The European Central Bank held interest rates steady after two straight cuts as signs of respite from the sovereign debt crisis gave it scope to pause.
ECB policy makers meeting in Frankfurt kept the benchmark interest rate at a record low of 1 per cent, as had been widely expected. However, cuts may follow in forthcoming months if looming budget cuts and a credit shortage prove too powerful for the economy to withstand.
Speaking after the rates announcement in Frankfurt, ECB president Mario Draghi sent ambiguous signals on rate outlook ahead, citing "substantial downside risks" to the euro area, but highlighting signs of economic stabilisation.

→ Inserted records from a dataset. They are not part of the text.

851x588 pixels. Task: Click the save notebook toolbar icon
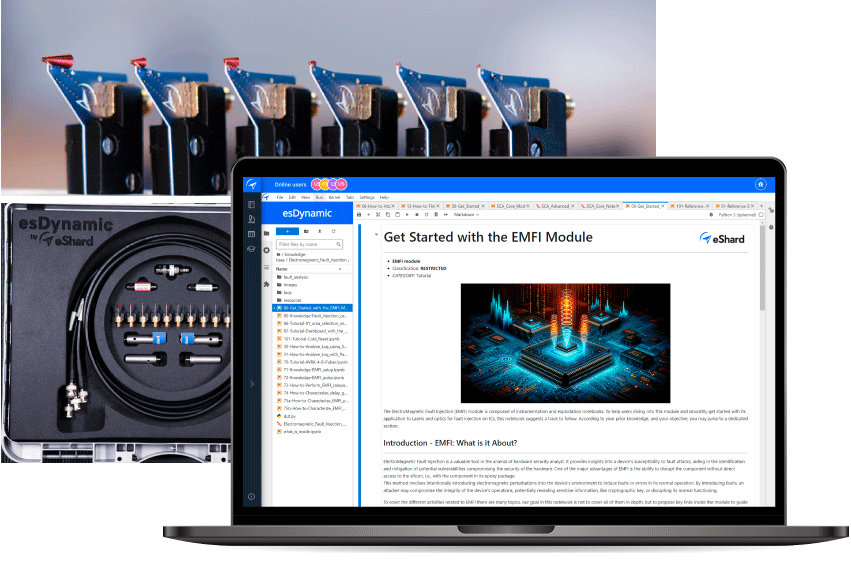point(361,214)
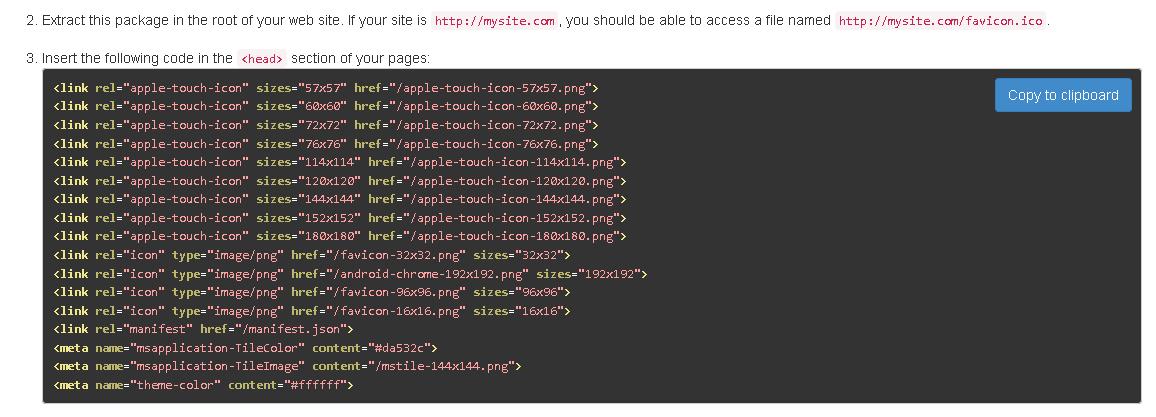This screenshot has height=417, width=1156.
Task: Click the Copy to clipboard button
Action: point(1062,95)
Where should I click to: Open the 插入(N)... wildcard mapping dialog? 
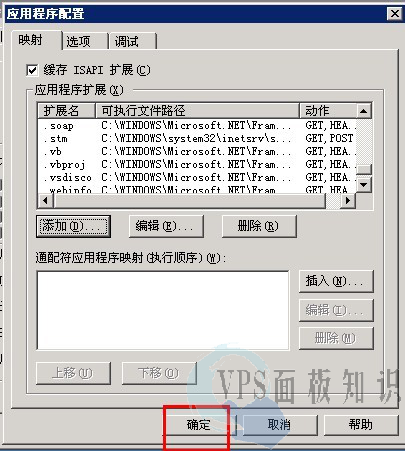(x=336, y=281)
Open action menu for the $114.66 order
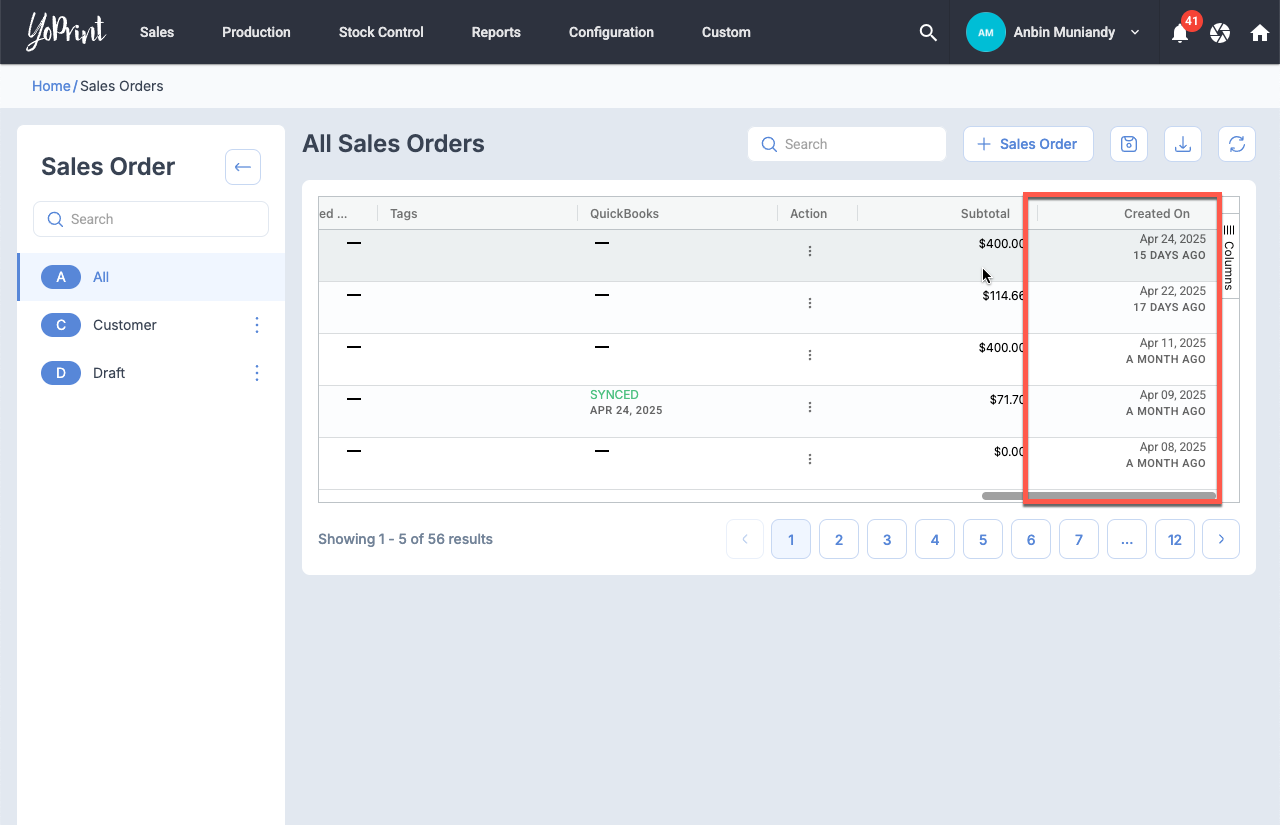The width and height of the screenshot is (1280, 825). 810,303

Mr Draghi also noted that banks that have borrowed money from the ECB in its three-year refinancing operation "are not the same" as those redepositing it with the central bank.
As well as driving down interest rates along the yield curve, he said there are other signs that the money made available by the ECB is flowing through the economy. "We do think that at least this decision has prevented a credit contraction that would have been more serious, much more serious," Draghi said.
Last month the ECB started giving banks ultra-long loans, eased collateral rules and kept buying government bonds - as well as cutting interest rates for the second time since Mr Draghi took over the presidency on November 1st.
Responding to today's decision to leave its interest rate unchanged at 1 per cent, PIBA, Ireland's largest group of independent mortgage and insurance brokers, said it was "disappointing that the ECB has not moved further given the very difficult economic environment and outlook."
Rachel Doyle, director of PIBA Mortgage Services said: "With consumer sentiment at a low ebb and with the continuing uncertainty in the eurozone a more aggressive cut is warranted, bringing the rate down to 0.5 per cent, similar to that applying in the UK."
The Bank of England also refrained from announcing new stimulus today, maintaining its £275 billion bond-purchase target and holding its key rate at 0.5 per cent, as the UK.
"We've had a couple of indications that things may not be as bad in 2012 as people expected them to be," said Tobias Blattner, an economist at Daiwa Capital Markets who previously worked at the ECB. "The ECB has factored in this downturn that we're seeing, which reflects the view that the recession won't be a very deep one."